Lauretti E, Li J-G, Di Meco A, Praticò D
Department of Pharmacology and Center for Translational Medicine, Lewis Katz School of Medicine, Temple University, Philadelphia, PA, USA.
Transl Psychiatry. 2017 Jan 31;7(1):e1020. doi: 10.1038/tp.2016.296.
Clinical investigations have highlighted a biological link between reduced brain glucose metabolism and Alzheimer's disease (AD). Previous studies showed that glucose deprivation may influence amyloid beta formation in vivo but no data are available on the effect that this condition might have on tau protein metabolism. In the current paper, we investigated the effect of glucose deficit on tau phosphorylation, memory and learning, and synaptic function in a transgenic mouse model of tauopathy, the h-tau mice. Compared with controls, h-tau mice with brain glucose deficit showed significant memory impairments, reduction of synaptic long-term potentiation, increased tau phosphorylation, which was mediated by the activation of P38 MAPK Kinase pathway. We believe our studies demonstrate for the first time that reduced glucose availability in the central nervous system directly triggers behavioral deficits by promoting the development of tau neuropathology and synaptic dysfunction. Since restoring brain glucose levels and metabolism could afford the opportunity to positively influence the entire AD phenotype, this approach should be considered as a novel and viable therapy for preventing and/or halting the disease progression.

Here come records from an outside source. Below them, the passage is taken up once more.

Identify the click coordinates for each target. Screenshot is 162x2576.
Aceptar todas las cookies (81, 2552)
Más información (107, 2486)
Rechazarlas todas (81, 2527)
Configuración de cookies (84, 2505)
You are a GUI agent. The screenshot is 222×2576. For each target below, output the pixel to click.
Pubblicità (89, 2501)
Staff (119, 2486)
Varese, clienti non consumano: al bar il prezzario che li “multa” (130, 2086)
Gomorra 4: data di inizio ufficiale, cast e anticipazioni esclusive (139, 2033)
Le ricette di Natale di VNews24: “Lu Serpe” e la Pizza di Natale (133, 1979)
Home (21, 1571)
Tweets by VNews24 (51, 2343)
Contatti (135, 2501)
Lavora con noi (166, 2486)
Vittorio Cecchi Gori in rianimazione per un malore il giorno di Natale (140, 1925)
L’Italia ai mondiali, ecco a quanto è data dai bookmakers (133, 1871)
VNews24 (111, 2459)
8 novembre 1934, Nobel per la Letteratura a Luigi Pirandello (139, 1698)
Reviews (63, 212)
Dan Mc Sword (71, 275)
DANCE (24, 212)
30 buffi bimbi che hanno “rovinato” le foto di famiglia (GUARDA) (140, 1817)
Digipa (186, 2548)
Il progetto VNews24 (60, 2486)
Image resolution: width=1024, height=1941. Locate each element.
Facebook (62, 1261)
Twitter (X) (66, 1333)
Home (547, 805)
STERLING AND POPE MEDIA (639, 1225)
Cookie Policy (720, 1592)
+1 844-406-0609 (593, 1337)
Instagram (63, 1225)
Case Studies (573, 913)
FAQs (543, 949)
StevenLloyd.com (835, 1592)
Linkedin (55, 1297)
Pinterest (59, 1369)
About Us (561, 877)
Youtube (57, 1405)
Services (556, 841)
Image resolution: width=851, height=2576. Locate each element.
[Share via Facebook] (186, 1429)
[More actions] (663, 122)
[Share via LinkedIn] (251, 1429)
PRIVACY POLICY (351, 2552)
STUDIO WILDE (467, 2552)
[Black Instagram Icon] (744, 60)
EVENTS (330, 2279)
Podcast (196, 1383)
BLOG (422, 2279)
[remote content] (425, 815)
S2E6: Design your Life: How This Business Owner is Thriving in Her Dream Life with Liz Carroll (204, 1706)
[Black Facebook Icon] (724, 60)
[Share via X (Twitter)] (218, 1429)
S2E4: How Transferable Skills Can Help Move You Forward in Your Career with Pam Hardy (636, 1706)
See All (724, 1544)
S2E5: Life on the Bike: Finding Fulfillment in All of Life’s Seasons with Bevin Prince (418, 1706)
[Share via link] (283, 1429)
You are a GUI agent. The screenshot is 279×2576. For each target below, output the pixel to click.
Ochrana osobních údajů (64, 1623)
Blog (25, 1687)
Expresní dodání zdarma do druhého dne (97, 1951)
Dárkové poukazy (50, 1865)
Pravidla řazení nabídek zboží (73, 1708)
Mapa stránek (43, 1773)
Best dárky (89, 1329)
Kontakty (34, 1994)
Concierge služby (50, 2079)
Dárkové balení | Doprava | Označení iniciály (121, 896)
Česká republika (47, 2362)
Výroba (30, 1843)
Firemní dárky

临床研究突出了脑葡萄糖代谢降低与阿尔茨海默病(AD)之间的生物学联系。先前的研究表明,葡萄糖剥夺可能会在体内影响β淀粉样蛋白的形成,但目前尚无关于这种情况可能对tau蛋白代谢产生何种影响的数据。在当前的论文中,我们研究了葡萄糖缺乏对tau蛋白磷酸化、记忆和学习以及tau蛋白病转基因小鼠模型(h-tau小鼠)突触功能的影响。与对照组相比,脑葡萄糖缺乏的h-tau小鼠表现出明显的记忆障碍、突触长时程增强减弱、tau蛋白磷酸化增加,这是由P38丝裂原活化蛋白激酶(MAPK)途径的激活介导的。我们相信我们的研究首次证明,中枢神经系统中葡萄糖可用性的降低通过促进tau神经病理学和突触功能障碍的发展直接引发行为缺陷。由于恢复脑葡萄糖水平和代谢可能有机会对整个AD表型产生积极影响,因此这种方法应被视为预防和/或阻止疾病进展的一种新的可行疗法。